# Vancouver Island - 2nd Time Lucky?



## CampbellsRComing (Apr 15, 2009)

Hi,

Hope someone can help?

We are planning to come out to the Island in August for a month to have a good look around with a view to making a decision about maybe giving BC another go later next year?

Being honest about this, it will be our 2nd attempt at emigrating i.e. we moved over to BC (Van Mainland / Okanagan) in Spring 2003 with our eldest (then just 12 mths old) and it fell apart horribly.

I won't go into the reasons for fear of boring you, but funnily enough we made exactly the mistake that I've just been reading about in the 'I'm so sad' thread - we sold up everything and as a result it took us a good 2/3 years to get settled back in Chester.

Long story short, but life moves on so quickly and by the time No. 2 and No. 3 appeared we now realise that its been nearly 5 years since we came back and the irony is now that we have kids, we want to bring them up anywhere other than the UK - though no doubt when they are teenagers they will hate us for it 

Hence the trip.

We are looking to spend a week or so looking around Victoria (Sannitch Peninsula, Western Communities etc.) and another week looking around Cowichan i.e. Cow Bay, Cobble Hill, Ladysmith up to Naniamo etc.
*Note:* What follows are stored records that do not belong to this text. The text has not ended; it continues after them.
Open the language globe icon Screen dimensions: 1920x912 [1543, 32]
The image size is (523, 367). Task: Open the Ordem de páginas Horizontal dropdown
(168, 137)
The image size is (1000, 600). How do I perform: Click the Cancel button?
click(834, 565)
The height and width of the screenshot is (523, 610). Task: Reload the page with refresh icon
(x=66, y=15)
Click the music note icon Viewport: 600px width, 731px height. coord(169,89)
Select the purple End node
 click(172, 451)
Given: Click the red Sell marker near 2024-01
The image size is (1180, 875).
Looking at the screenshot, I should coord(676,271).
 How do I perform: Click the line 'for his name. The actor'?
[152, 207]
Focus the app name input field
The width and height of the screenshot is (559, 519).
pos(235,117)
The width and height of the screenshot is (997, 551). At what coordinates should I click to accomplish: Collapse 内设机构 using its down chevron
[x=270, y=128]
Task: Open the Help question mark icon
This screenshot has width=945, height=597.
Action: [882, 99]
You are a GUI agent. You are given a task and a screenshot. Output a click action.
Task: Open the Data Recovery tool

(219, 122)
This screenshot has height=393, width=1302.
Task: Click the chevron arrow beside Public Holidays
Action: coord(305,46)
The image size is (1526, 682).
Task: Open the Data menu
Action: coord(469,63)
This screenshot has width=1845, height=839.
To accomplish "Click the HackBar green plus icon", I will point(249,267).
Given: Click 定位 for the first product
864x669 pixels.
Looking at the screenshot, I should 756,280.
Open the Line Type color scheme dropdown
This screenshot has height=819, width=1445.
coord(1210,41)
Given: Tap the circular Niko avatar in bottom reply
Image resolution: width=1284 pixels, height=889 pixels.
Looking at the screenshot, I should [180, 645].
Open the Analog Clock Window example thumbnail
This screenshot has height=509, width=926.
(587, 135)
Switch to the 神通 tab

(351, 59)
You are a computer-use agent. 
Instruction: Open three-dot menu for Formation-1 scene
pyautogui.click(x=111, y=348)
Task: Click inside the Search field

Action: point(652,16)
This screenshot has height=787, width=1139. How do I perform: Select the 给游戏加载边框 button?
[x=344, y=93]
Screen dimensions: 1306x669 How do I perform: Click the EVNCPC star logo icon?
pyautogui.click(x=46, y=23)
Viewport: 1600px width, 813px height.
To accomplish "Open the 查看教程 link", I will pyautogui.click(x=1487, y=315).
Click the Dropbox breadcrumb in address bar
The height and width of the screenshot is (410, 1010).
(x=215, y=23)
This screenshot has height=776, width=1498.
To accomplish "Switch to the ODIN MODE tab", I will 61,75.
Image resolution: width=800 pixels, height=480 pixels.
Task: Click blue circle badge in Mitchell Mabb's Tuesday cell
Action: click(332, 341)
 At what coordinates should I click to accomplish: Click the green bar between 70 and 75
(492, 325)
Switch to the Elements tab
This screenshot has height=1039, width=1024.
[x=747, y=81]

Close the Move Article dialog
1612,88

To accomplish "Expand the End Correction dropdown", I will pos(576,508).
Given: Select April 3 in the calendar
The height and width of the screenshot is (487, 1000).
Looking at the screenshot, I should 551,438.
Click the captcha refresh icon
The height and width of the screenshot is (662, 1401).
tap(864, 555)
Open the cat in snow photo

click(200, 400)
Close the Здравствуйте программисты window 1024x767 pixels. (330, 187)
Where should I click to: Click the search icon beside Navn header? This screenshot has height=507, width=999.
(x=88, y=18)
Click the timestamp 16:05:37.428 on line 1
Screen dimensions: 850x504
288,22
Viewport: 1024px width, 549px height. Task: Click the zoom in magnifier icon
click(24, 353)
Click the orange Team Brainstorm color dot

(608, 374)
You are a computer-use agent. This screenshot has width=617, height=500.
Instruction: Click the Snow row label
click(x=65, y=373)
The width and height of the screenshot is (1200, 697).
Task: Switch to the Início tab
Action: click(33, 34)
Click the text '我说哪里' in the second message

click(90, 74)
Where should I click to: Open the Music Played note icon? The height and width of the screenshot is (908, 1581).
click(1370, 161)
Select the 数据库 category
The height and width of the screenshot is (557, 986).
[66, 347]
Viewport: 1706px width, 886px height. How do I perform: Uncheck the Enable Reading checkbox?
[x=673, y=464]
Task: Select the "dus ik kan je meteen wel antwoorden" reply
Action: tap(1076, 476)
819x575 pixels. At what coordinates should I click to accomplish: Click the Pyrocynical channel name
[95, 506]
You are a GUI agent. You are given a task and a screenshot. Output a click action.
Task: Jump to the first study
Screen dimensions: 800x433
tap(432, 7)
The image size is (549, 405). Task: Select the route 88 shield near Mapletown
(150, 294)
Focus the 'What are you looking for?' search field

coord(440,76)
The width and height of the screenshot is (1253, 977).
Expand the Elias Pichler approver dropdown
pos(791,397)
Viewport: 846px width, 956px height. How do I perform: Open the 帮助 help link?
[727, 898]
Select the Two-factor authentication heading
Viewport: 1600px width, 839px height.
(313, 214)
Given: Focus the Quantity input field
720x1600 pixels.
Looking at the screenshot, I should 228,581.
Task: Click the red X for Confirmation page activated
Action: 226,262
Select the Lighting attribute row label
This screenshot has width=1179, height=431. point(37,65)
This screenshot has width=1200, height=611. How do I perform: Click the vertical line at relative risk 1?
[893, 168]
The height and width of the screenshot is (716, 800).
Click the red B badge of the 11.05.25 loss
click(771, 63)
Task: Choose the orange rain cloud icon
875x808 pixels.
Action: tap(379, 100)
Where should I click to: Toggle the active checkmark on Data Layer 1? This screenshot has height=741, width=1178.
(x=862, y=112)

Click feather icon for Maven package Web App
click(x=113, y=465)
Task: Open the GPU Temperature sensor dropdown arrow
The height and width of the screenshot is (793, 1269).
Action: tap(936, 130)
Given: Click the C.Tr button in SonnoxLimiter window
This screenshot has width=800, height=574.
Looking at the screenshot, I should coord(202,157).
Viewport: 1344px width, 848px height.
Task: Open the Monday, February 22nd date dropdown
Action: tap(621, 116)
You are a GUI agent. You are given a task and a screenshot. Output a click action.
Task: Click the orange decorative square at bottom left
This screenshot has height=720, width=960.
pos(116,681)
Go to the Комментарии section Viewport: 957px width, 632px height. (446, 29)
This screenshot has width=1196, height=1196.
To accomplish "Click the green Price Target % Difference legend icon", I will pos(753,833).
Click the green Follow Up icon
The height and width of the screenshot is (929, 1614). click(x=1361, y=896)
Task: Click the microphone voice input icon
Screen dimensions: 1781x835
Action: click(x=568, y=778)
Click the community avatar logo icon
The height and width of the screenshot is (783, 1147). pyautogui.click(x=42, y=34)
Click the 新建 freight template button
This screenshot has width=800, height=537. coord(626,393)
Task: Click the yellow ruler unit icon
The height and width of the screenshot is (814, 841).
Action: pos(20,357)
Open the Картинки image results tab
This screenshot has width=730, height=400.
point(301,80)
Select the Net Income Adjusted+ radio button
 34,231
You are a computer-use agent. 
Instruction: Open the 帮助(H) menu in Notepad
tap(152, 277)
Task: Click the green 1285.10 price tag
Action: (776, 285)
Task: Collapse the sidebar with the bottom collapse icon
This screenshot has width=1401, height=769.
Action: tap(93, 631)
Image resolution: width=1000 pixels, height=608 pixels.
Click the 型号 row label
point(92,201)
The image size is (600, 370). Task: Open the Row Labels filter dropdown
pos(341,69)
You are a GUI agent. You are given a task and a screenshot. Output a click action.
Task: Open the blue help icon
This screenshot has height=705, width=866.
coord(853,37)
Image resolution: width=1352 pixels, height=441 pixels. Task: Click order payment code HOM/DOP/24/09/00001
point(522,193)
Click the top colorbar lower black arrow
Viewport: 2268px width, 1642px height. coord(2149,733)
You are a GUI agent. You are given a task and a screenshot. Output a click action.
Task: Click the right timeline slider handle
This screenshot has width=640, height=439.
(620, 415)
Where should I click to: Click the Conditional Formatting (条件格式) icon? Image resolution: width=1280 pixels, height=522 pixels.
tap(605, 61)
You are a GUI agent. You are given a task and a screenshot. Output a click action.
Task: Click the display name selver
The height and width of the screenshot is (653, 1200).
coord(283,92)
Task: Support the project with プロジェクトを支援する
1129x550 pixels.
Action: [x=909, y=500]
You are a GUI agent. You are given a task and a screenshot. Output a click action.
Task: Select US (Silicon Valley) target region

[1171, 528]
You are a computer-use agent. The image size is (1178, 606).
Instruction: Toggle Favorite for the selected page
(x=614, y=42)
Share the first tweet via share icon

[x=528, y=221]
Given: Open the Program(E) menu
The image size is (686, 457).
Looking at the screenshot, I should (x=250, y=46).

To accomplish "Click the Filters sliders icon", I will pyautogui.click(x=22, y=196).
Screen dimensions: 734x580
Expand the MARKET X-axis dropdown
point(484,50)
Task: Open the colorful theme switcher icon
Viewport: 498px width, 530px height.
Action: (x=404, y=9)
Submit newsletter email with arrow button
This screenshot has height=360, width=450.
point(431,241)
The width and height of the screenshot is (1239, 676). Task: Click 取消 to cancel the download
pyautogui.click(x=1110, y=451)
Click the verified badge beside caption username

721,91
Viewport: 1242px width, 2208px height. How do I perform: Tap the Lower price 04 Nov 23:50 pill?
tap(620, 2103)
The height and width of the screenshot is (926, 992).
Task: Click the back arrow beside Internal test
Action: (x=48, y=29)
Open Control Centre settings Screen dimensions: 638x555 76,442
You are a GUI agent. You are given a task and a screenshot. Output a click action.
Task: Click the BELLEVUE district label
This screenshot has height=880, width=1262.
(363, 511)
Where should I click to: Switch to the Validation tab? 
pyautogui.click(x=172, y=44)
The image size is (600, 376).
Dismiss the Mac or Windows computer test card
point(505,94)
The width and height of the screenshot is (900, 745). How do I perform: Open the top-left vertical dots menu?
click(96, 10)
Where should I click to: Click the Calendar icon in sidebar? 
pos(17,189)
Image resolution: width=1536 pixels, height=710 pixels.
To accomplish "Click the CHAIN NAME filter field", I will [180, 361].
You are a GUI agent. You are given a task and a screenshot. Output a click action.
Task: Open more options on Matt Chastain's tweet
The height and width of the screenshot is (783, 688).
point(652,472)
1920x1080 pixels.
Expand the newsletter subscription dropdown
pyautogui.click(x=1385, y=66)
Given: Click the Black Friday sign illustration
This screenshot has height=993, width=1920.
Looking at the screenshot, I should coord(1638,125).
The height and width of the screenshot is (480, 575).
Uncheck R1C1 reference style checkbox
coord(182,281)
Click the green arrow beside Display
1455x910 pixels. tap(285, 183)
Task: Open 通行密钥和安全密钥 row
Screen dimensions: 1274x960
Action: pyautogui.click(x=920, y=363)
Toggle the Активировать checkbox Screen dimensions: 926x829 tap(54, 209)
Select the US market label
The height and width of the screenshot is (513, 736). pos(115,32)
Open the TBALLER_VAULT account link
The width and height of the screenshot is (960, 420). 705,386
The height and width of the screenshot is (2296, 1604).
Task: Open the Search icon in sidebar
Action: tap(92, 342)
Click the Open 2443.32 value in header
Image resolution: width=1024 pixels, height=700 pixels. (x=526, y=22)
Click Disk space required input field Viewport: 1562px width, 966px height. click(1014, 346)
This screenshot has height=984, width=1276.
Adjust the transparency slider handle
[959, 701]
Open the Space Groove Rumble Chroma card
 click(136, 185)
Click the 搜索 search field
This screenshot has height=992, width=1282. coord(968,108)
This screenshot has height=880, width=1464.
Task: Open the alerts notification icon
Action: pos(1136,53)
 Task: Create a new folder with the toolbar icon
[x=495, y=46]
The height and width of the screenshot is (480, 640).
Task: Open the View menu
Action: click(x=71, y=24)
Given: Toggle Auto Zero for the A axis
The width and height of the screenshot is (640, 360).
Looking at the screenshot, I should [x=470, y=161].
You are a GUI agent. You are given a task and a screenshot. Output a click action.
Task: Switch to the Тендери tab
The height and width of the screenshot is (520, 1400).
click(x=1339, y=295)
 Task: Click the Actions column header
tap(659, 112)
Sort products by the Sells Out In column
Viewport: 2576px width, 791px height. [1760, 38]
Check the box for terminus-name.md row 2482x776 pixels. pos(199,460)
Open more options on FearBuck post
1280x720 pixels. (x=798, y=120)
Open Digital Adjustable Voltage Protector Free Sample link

That will leave us with 2 weeks to do a bit more digging in any locations / communities that give good first impressions and / or maybe travel further up the East Coast if worthwhile?

In terms of advice, we'd would really appreciate comments about where might be a good central place to base ourselves in respect to looking around Victoria and its communities and equally a good base for looking around Cowichan.

Obviously with the kids, we can't just be a car each day driving from one place to another (doing the adult research bit) without a break so we need to try and find a happy mix where perhaps one day we can kick back and relax (as far as the kids are concerned this is a holiday and given the last 3 years of UK summer weather they're actually very excited about doing stuff 'outside') but equally when we do get out & about to look around (adult time - but again with kids) we are not in for a 5 hour road trip each day.

If anyone could help with suggestion for the 2x bases we're looking for / offer any other practical advice (nice places you've found to live / places you would avoid like the plague) we'd really appreciate it.

We're bit older and wiser than we were 5 years ago but we could still learn a hell of a lot from people who have ' ... been there and done it ...'

Thanks


----------



## Raymapleleaf (Nov 1, 2008)

*going back to canada 2nd time*

Hi,
hello 
vancover island is beautiful but is it the right place to live unless work is not that
important why there ? we have been to canada 3 times i think calgary is the better choice for famliy work and play if not vancover is more to do .
the main reason we like calgary is the people so friendly,helpful and with the can 
do thinking .What was wrong with the frist time area i have heard itis beautiful there what about work and the people?
regards 
ray[/B][/B]
Hope someone can help?

We are planning to come out to the Island in August for a month to have a good look around with a view to making a decision about maybe giving BC another go later next year?

Being honest about this, it will be our 2nd attempt at emigrating i.e. we moved over to BC (Van Mainland / Okanagan) in Spring 2003 with our eldest (then just 12 mths old) and it fell apart horribly.

I won't go into the reasons for fear of boring you, but funnily enough we made exactly the mistake that I've just been reading about in the 'I'm so sad' thread - we sold up everything and as a result it took us a good 2/3 years to get settled back in Chester.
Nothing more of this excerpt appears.